Bernanke and his colleagues have signaled no change of plans to complete the $600 billion in purchases of Treasury securities and have given little indication of whether they intend to expand the program.

Analysts this month raised their average forecast for U.S. growth in 2011 to 3.1 percent from 2.6 percent in December, according to the Blue Chip Economic Indicators survey.

The Labor Department said last week that the economy added 103,000 jobs in December, fewer than forecast by economists. The unemployment rate, which only includes those looking for work, fell to 9.4 percent from 9.8 percent as many workers gave up on finding a job altogether.

'FIRMING SOMEWHAT'

"Labor markets appeared to be firming somewhat in most Districts, as some modest hiring beyond replacement was said to have occurred" or "was planned in a variety of sectors," the Fed said.

The jobless rate has been 9.4 percent or higher since May 2009, and Fed policy makers project it will be about 9 percent at the end of this year. The FOMC said in its Dec. 14 statement that the "economic recovery is continuing, though at a rate that has been insufficient to bring down unemployment."

The central bank is building on the first round of $1.7 trillion in debt purchases that "appeared to be successful in influencing longer-term interest rates, raising the prices of equities and other assets, and improving credit conditions more broadly, thereby helping stabilize the economy and support the recovery," Bernanke said in congressional testimony Jan. 7.

CRITICIZED STIMULUS

Republican leaders have criticized the stimulus.
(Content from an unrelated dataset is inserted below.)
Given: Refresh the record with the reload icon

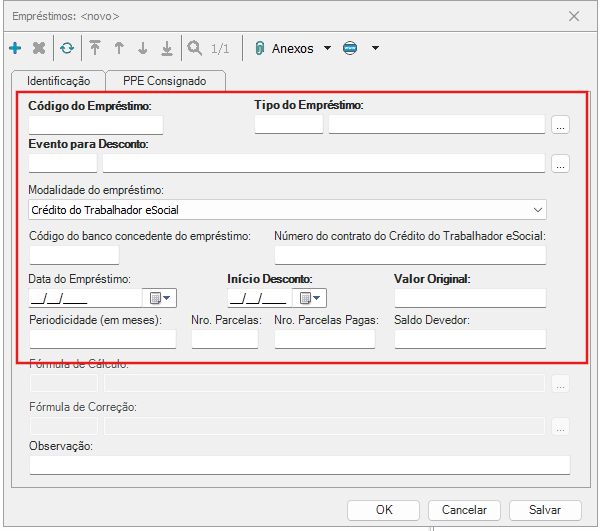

Since its Nov. 3 approval by Bernanke and his colleagues, stocks have risen, the dollar has strengthened and interest rates have increased.
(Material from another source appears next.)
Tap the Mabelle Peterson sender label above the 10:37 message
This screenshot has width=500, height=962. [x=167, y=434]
Manufacturing in the U.S. expanded in December at the fastest pace in seven months, while service industries grew at the quickest rate in more than four years, according to gauges from the Institute for Supply Management.

The Fed said manufacturing "continued to recover across all Districts" and that Richmond, Chicago and St. Louis respondents "identified a strong flow of new orders." The strength wasn't uniform, as the Philadelphia region said orders were "erratic" and three regional Fed banks said construction- related manufactures still were showing "considerable weakness."

HOUSING MARKETS WEAK

Also, housing markets were "weak and sluggish" across a majority of regions, and commercial real estate markets had "mixed results," the Fed said.
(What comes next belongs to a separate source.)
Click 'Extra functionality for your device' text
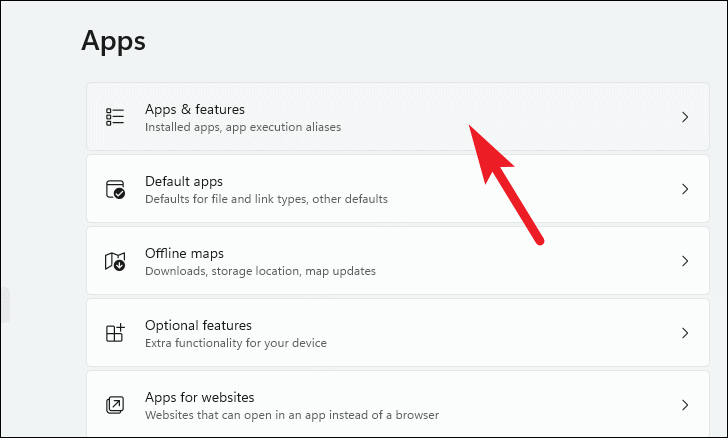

Inflation excluding food and energy costs rose 0.8 percent in November from a year earlier, based on the Fed's preferred index. That's below the 1.6 percent to 2 percent range that central bank officials say is consistent with achieving their legislative mandate for stable prices in the long run.

Companies still had trouble passing along higher production costs, such as petroleum-related prices, because of "competitive pressures," and the improving labor markets have resulted in "virtually no upward pressure on wages," the Fed said. The price of crude oil has increased 29 percent since its six-month low in August.

Bernanke said Jan. 7 that "very low inflation increases the risk that new adverse shocks could push the economy into deflation."